** Task directions **
With the pictures excluded, retype the records that follow exactly.

** Data extract **
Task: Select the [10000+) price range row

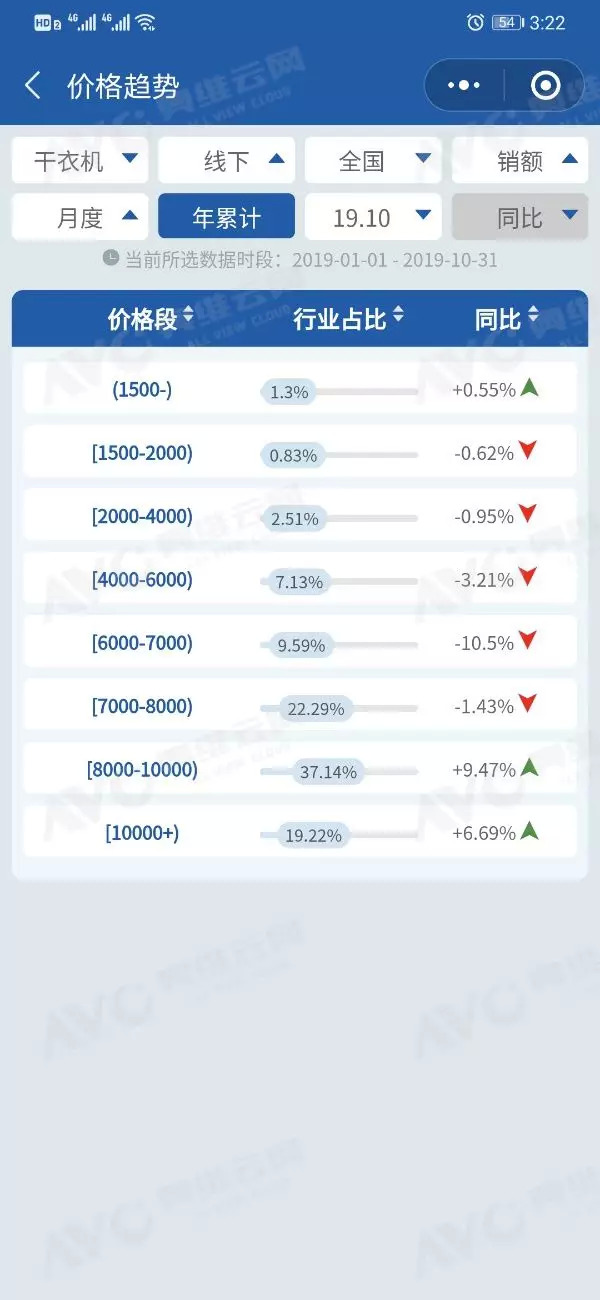Action: point(142,832)
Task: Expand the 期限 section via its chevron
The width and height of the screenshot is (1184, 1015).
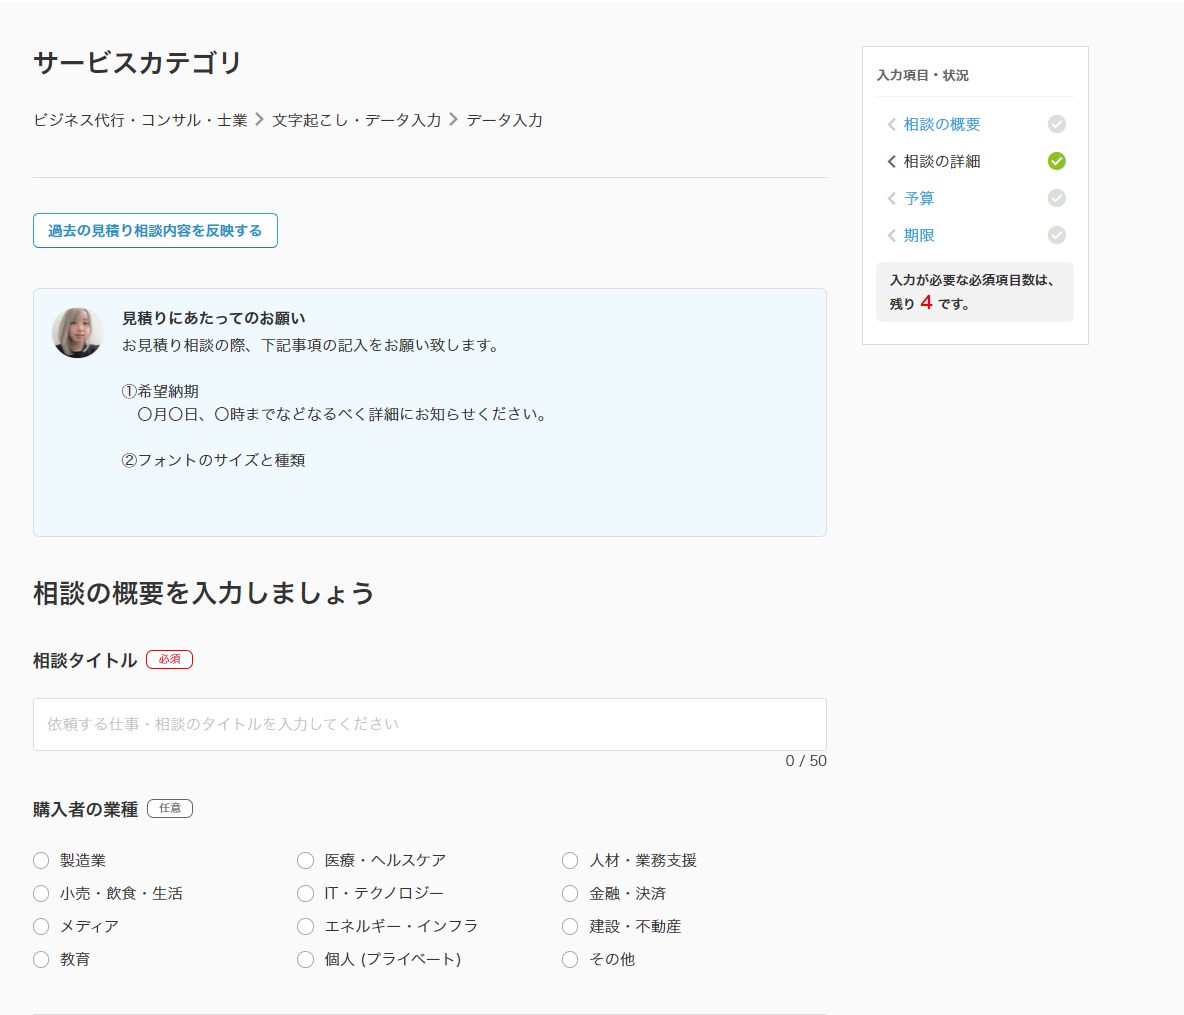Action: (x=891, y=235)
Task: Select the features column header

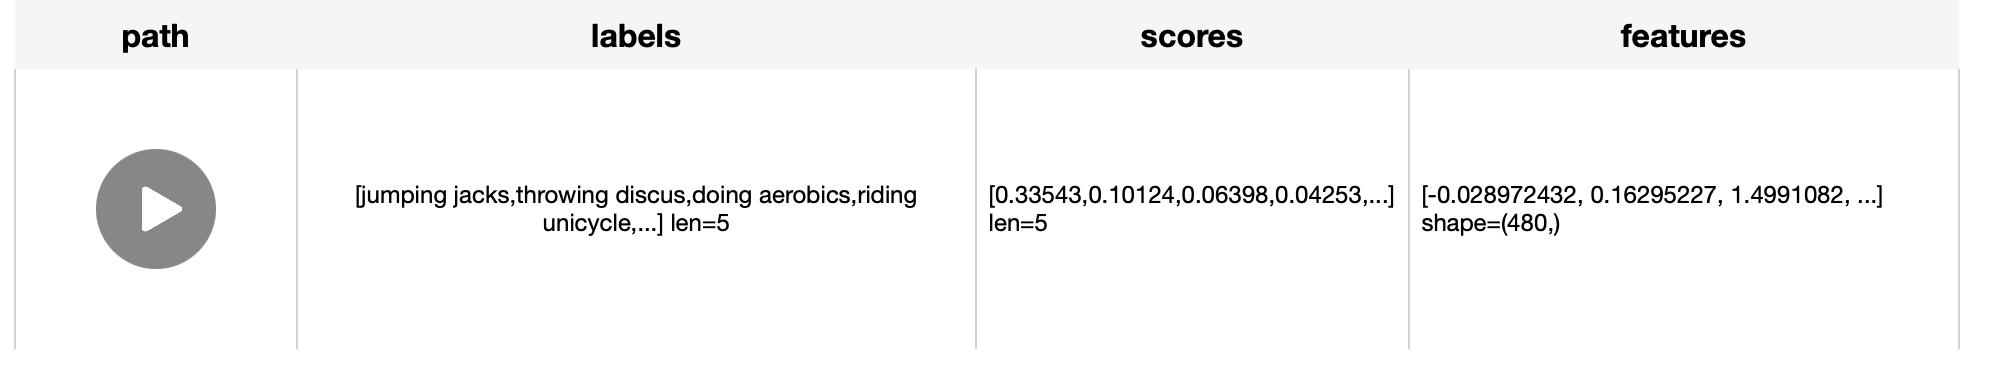Action: click(x=1683, y=36)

** Output of the exercise **
Task: Select the [10000+) price range row

Action: point(142,832)
Task: Expand the 期限 section via its chevron
The width and height of the screenshot is (1184, 1015).
Action: (x=891, y=235)
Task: Select the features column header

Action: click(x=1683, y=36)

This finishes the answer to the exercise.